Yes. So our initial indication, we know that, that product will be administered initially on label. And then as the physicians get comfortable with the technology, the masses, of physicians get comfortable with the technology and what it's capable of doing, we know that it's very common in the aesthetic field to use products where needed. So off-label authentication. So we know that the initial indication, initial activity will get things started, things will progress from there. We do intend to continue to advance our pipeline, moving to all -- through all the key skin proteins. But we also intend to allow from a marketing standpoint, marketing claims, to be able to educate the market on other areas of application. So we will, in parallel, with advancing our pipeline be pursuing other indications so that we can communicate and educate the market.

Thank you. We have no further questions for today. So I'll hand back to Krish Krishnan for any further remarks.

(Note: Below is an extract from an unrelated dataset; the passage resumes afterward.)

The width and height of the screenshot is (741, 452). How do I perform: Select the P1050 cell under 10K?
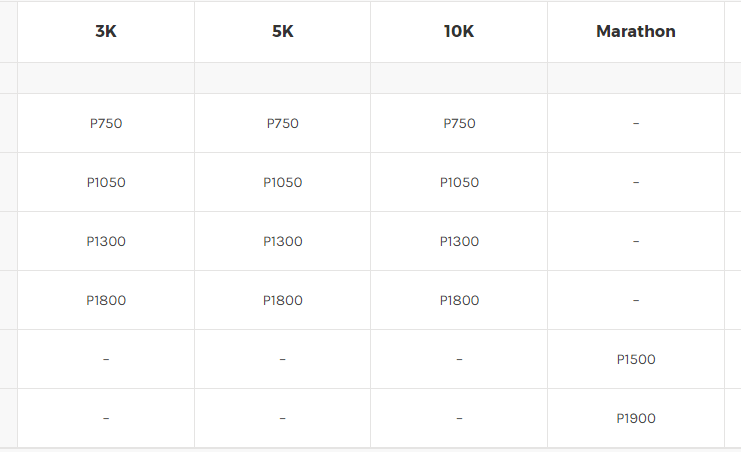[x=459, y=182]
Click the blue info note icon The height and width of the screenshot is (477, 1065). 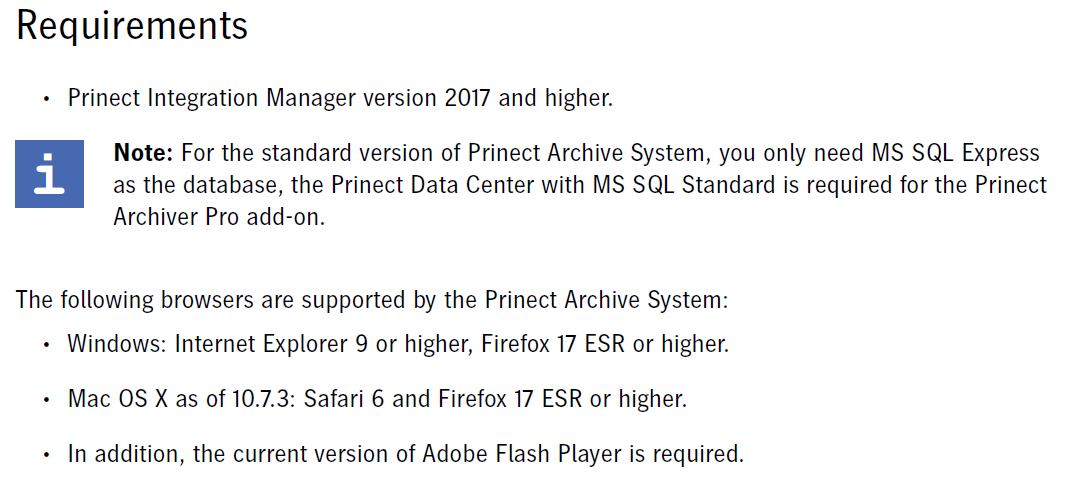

Guys, thank you all. As you can tell, we're super excited by the development. Jeune Aesthetics is a big optionality on the Krystal story. I've always said that. And if you think about the risks of an aesthetics program, as Suma mentioned, we believe that the CMC side for a biologic is significantly derisked. In terms of repeat dosing and mechanism of action and immunogenicity, that has been derisked. And so what we have to do to get, right is a good study design in Phase II with end points, which we think we are in agreement with the agency. And if we get a good readout, well-controlled Phase II trial, I think that points to kind of transferring efficacy onto the 2 Phase III well-controlled trials. So I think a lot of focus on Jeune right now is on making sure that it's designed right, the dose is right, we have safety. As you saw, we have decent efficacy. We were a little down on the scales, which we have corrected, modified and validated for the Phase II. The patient population is going to be lower. So we're not stuck with 65 and 75. We are hoping the efficacy impact is higher. So that's what -- and in the interim, we're going to continue to develop the elastin and some of the other pipeline products. But a big goal for Jeune would be do a well-controlled, nicely done, clear endpoints, clear scales Phase II, and I think that will set the ball in motion on Jeune. But thankfully, all the hard work we did on CMC with KB103 and 105, and all the learnings have questions we've gotten are definitely going to be beneficial as this program moves forward. So that said, thank you all for joining the call. We're excited by the durability data we saw, and we're happy to answer questions going forward on the aesthetics program.